Of the dozens upon dozens of loose teas available in her cozy storefront, with titles like “Witch, Please” and “Doing Swell,” customers will find blends that promote everything from a happy digestive system and a great night’s sleep to success in humanity’s great plights—fortune and love.
A Magickal Mix
With a background that includes work in commercial kitchens and roles in healthcare, Robinson-Ollila feels that opening her own storefront for these unique steeps was less of a leap than it was a next step.
She says the idea for Blessed Be was a meeting of minds between her and former business partner Courtney Wiggins when they met nearly four years ago. “We quickly realized that we both had a passion for herbs, spirituality, and business,” says Robinson-Ollila of the business partnership. “We both had herbal studies, culinary, and retail in our backgrounds.”
The pair began beta testing their teas and tinctures on friends and family, and in June of 2020, they hit the Interlochen Farmers Market. Surrounded by the typical artisan bread and antique vendors, Robinson-Ollila and Wiggins made their first public Blessed Be sale.
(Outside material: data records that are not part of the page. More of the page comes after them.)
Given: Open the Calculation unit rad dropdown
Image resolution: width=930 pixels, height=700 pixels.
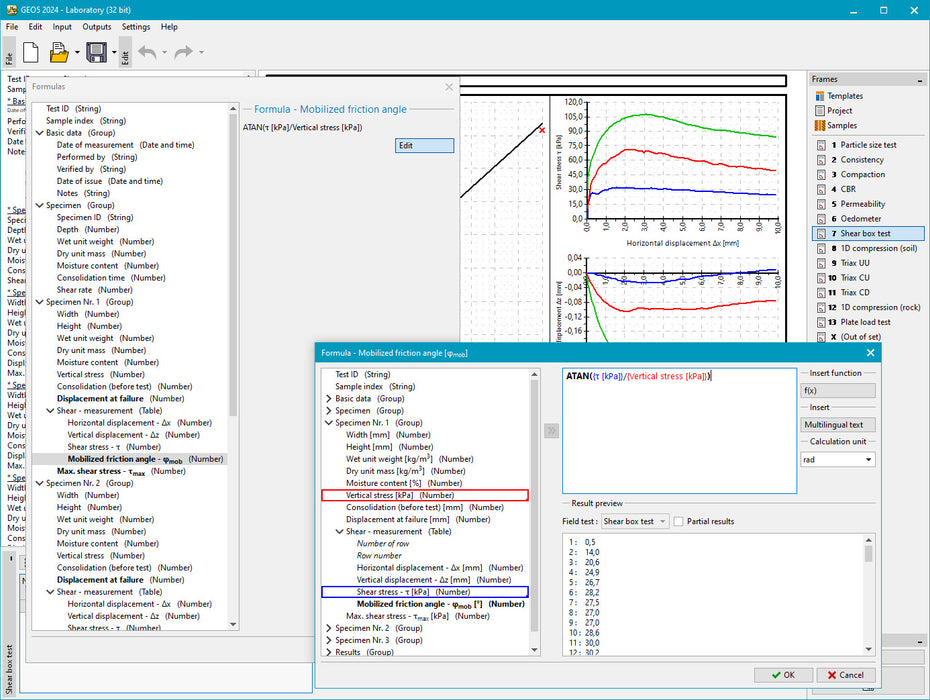Looking at the screenshot, I should (838, 460).
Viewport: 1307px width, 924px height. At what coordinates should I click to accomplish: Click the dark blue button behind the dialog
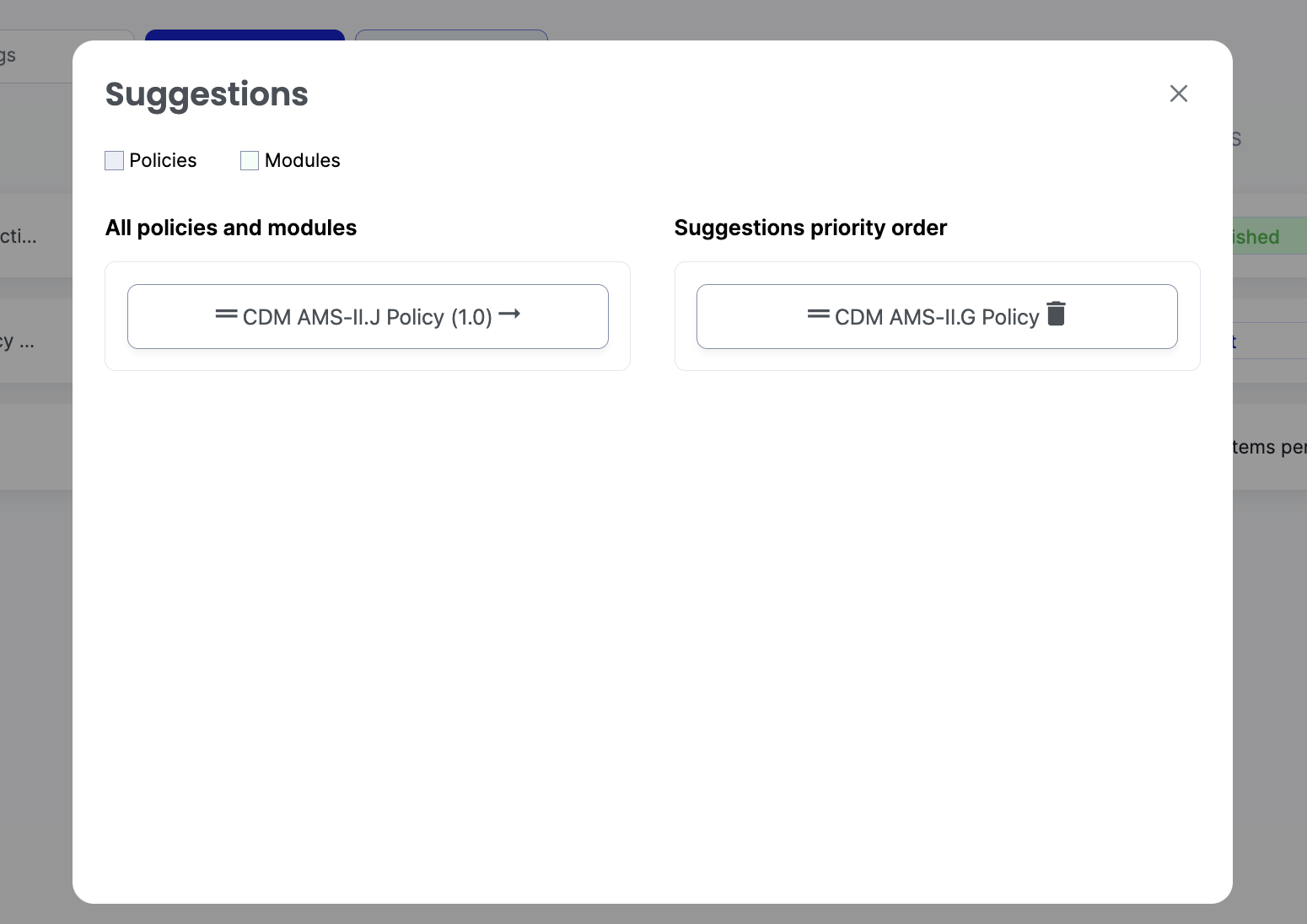(245, 35)
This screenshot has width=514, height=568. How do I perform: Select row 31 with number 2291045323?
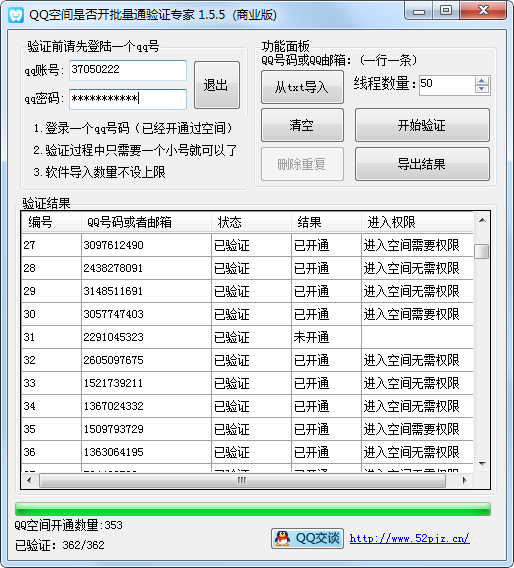[247, 337]
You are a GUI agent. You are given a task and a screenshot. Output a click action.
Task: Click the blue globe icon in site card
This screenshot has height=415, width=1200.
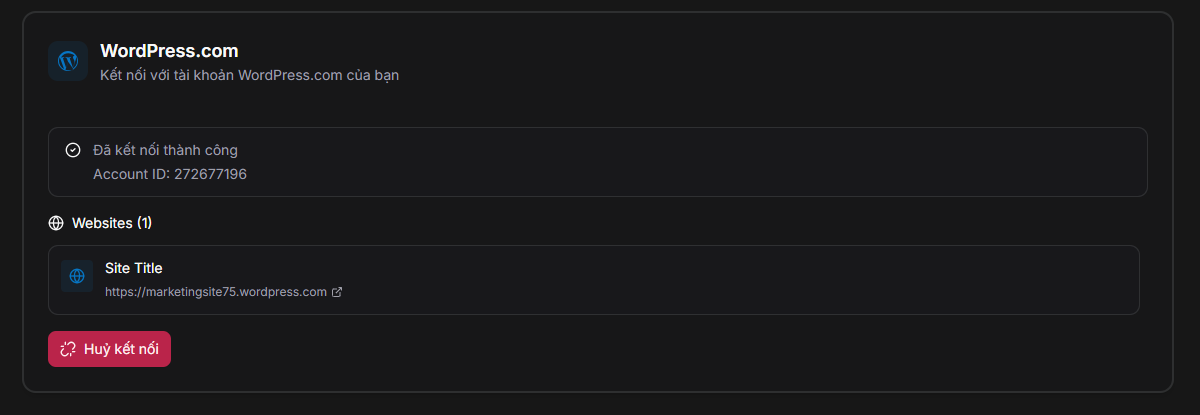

From there, they continued to make the rounds at markets and festivals, where their products were met with so much enthusiasm that they started talking about opening a brick-and-mortar store in northern Michigan.
In the spring of 2022, the store became a reality, the bouquet of herbs and spices mingling with the fudge shop next door. “People say they can smell my store from the street,” says Robinson-Ollila.
No Devil in the Details
By the time Blessed Be opened its first actual doors, cofounder Wiggins had departed from the company to focus on other roles, but Robinson-Ollila credits Wiggins with building the foundation of the shop and its community.
It’s a community that Robinson-Ollila has felt at home in for years, noting that long before producing her own witchy goods, she’d “been an initiated pagan practitioner for approximately 15 years.” She considers herself a professional witch—meaning her interest in witchcraft, spirituality, and the metaphysical is more than a hobby, it’s her vocation. While the idea of paganism and witchcraft might conjure scary scenes from cult classics on rerun through the spooky season, Robinson-Ollila explains that “there is no devil in the craft.”
Instead, “We believe that what you put forth into the world is what you get back,” she says, “which is why our personal energy output, our words, and our intentions are so important to us.”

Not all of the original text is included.